Re: [LSF/MM ATTEND] HMM (heterogeneous memory manager) and GPU

From: David Woodhouse <dwmw2@infradead.org>
To: Oded Gabbay <oded.gabbay@gmail.com>
Cc: Jerome Glisse <j.glisse@gmail.com>,
	lsf-pc@lists.linux-foundation.org,
	"linux-mm@kvack.org" <linux-mm@kvack.org>,
	Joerg Roedel <joro@8bytes.org>
Subject: Re: [LSF/MM ATTEND] HMM (heterogeneous memory manager) and GPU
Date: Wed, 03 Feb 2016 10:15:08 +0000	[thread overview]
Message-ID: <1454494508.4788.154.camel@infradead.org> (raw)
In-Reply-To: <CAFCwf13VCoJvWbmxa7mZByseHc97VGzYZvi0zv6ww8_7hqF7Gw@mail.gmail.com>

[-- Attachment #1: Type: text/plain, Size: 3560 bytes --]

On Wed, 2016-02-03 at 11:21 +0200, Oded Gabbay wrote:

> OK, so I think I got confused up a little, but looking at your code I
> see that you register SVM for the mm notifier (intel_mm_release),
> therefore I guess what you meant to say you don't want to call a
> device driver callback from your mm notifier callback, correct ? (like
> the amd_iommu_v2 does when it calls ev_state->inv_ctx_cb inside its
> mn_release)

Right.

> Because you can't really control what the device driver will do, i.e.
> if it decides to register itself to the mm notifier in its own code.

Right. I can't *prevent* them from doing it. But I don't need to
encourage or facilitate it :)

> And because you don't call the device driver, the driver can/will get
> errors for using this PASID (since you unbinded it) and the device
> driver is supposed to handle it. Did I understood that correctly ?

In the case of an unclean exit, yes. In an orderly shutdown of the
process, one would hope that the device context is relinquished cleanly
rather than the process simply exiting.

And yes, the device and its driver are expected to handle faults. If
they don't do that, they are broken :)

* **WHAT YOU SHOULD DO**
Please write the next part of the HMM and GPU mailing-list reply, picking up after its last sentence. The material that follows is separate from the HMM and GPU mailing-list reply above.

* **DATASET EXCERPTS**

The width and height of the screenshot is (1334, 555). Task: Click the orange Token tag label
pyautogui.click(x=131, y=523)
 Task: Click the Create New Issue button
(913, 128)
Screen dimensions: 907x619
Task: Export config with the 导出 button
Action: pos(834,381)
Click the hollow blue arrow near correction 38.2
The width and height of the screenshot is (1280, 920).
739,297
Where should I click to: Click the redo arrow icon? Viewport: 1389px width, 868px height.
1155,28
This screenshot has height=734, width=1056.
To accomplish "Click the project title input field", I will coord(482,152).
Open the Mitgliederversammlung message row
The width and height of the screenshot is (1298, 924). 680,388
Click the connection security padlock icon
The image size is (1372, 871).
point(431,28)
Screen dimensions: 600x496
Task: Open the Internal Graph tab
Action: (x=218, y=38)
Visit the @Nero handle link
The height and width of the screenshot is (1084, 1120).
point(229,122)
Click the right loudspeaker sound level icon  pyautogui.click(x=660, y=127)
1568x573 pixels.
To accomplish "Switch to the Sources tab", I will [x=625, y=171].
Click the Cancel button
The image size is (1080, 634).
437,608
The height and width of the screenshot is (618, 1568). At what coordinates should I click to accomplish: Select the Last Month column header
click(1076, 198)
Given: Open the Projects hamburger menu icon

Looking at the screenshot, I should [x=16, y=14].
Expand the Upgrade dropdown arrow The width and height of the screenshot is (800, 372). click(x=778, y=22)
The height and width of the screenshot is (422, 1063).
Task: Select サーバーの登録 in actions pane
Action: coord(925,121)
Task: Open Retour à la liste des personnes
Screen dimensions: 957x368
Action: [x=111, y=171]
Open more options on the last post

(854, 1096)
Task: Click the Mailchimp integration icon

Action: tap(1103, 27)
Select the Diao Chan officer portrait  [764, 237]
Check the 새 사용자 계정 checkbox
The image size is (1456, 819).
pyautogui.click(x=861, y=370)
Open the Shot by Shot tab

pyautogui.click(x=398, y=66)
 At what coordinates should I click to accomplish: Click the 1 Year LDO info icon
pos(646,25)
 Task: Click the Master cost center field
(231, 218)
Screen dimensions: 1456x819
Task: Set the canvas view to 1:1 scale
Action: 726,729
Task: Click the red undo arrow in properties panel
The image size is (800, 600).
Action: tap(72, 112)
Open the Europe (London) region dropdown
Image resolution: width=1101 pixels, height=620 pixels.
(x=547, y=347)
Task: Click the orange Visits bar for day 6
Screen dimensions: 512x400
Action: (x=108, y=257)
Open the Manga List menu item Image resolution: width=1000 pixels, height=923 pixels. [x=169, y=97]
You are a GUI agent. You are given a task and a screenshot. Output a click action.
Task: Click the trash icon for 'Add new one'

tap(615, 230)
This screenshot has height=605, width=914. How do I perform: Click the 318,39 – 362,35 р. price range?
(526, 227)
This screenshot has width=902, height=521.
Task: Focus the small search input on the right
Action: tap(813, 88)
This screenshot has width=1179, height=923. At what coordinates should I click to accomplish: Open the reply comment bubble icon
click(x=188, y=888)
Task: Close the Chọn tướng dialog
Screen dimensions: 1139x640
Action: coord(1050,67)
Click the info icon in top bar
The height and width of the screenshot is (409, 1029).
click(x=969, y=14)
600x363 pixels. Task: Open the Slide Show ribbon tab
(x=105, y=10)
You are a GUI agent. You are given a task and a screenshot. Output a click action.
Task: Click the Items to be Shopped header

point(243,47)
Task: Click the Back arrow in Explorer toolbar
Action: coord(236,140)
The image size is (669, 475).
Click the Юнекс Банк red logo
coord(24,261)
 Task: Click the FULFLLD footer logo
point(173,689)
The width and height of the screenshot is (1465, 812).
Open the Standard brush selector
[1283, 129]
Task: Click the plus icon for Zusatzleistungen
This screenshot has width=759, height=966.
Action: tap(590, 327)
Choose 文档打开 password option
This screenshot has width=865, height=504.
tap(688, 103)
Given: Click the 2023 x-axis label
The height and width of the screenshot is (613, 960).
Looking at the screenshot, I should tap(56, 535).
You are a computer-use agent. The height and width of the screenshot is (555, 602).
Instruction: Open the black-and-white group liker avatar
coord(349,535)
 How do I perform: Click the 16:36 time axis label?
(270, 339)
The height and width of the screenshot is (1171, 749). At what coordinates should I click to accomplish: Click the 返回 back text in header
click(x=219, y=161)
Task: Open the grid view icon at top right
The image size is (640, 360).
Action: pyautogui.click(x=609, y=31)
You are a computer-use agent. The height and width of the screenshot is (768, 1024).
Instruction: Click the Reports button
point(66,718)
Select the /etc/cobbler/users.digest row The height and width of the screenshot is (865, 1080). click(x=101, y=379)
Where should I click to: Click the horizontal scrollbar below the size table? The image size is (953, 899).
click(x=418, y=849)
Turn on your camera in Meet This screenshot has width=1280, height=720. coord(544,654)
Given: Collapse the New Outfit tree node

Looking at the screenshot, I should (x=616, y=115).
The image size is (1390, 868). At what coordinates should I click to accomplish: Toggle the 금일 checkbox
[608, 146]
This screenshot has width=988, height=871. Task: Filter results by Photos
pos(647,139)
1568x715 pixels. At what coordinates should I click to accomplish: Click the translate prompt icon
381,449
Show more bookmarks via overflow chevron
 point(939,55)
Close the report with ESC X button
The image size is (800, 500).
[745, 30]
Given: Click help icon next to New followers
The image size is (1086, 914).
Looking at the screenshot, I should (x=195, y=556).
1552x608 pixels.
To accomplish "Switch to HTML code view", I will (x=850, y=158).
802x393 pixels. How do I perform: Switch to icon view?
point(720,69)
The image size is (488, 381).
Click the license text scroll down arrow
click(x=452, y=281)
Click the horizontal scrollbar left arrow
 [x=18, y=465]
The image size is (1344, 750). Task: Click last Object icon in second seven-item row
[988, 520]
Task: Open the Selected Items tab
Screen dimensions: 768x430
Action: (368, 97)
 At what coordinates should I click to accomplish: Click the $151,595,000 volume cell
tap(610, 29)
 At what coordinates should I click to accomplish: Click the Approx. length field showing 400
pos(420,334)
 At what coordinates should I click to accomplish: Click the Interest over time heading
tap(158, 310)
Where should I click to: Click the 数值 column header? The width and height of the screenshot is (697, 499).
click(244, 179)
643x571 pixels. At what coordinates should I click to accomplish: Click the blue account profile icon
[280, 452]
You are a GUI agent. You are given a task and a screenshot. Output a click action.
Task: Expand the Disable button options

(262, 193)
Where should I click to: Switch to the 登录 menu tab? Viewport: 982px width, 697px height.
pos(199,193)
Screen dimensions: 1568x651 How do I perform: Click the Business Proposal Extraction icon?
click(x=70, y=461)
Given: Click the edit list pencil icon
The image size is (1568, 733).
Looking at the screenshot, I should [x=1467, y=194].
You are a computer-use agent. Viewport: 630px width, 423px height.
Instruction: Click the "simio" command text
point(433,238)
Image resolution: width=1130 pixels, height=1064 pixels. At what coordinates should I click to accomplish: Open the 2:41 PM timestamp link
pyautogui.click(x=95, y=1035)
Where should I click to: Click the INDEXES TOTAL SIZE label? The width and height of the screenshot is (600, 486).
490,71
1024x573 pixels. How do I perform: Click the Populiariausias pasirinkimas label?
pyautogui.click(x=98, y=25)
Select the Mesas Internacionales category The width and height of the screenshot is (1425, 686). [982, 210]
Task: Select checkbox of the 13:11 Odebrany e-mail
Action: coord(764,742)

* **THE ANSWER**
> If I understood it correctly, doesn't it confuses between error/fault
> and normal unbinding ? Won't it be better to actively notify them and
> indeed *wait* until the device driver cleared its H/W pipeline before
> "pulling the carpet under their feet" ?
> 
> In our case (AMD GPUs), if we have such an error it could make the GPU
> stuck. That's why we even reset the wavefronts inside the GPU, if we
> can't gracefully remove the work from the GPU (see
> kfd_unbind_process_from_device)

But a rogue process can easily trigger faults — just request access to
an address that doesn't exist. My conversation with the hardware
designers was not about the peculiarities of any specific
implementation, but just getting them to confirm my assertion that if a
device *doesn't* cleanly handle faults on *one* PASID without screwing
over all the *other* PASIDs, then it is utterly broken by design and
should never get to production.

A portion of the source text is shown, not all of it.